Again … the trial reports that this ‘trended to’ but ‘did not reach’ significance. This is likely (again) a function of inadequate study power … ie: too few patients followed.
Better blood pressure control (I think quite important), and better phosphate control (also quite important) and both among the other ‘benefits’ that were seen in the NHD group, were not listed among the 3 primary endpoints and, as a result, didn’t not count in the assessment of ‘positivity’ or ‘negativity’ of the trial as a whole.
Peter’s critique reaches many other telling and correct conclusions beyond these few. His conclusion is 'that although the FHN trial reported by Rocco et al is a technically negative trial, it is unlikely to deter NHD (enthusiasm or) enthusiasts’. He concludes that “the trial may be dismissed (by the enthusiasts) as a negative trial, which is possibly the correct interpretation, but we should be encouraged that home haemodialysis is a safe and effective therapy.”

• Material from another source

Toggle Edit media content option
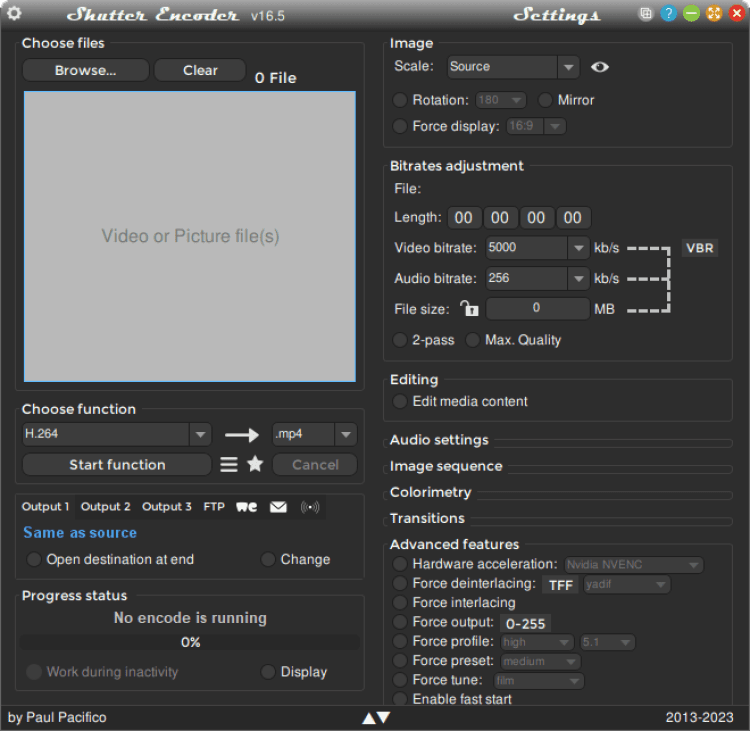 click(x=400, y=401)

My own conclusion might have added to an otherwise thoughtful and spot-on critique - and well might I say “well done, PK - the much sadder thought that … … “the reporting of this study as ‘negative’ when, indeed, if probably better deserved to be either un-reported or described as ‘inadequately powered’ and ‘non-statistical’ is, in my view, regrettable– it is a truly ‘null study’ … and that it is “also regrettable, becuase it unfairly empowers the dialysis status quo” (short, unkind dialysis) while “it dis-empowers the impetus to better dialysis through longer and more frequent therapies”.
In my own view (and this is clearly a personal comment) it is a report which might better have never been published – and I am surprised it was, given the statistical weaknesses. It will set back what I beleive has been enlightened progress to a better dialysis future by entrenching the poor dialysis regimens of our past.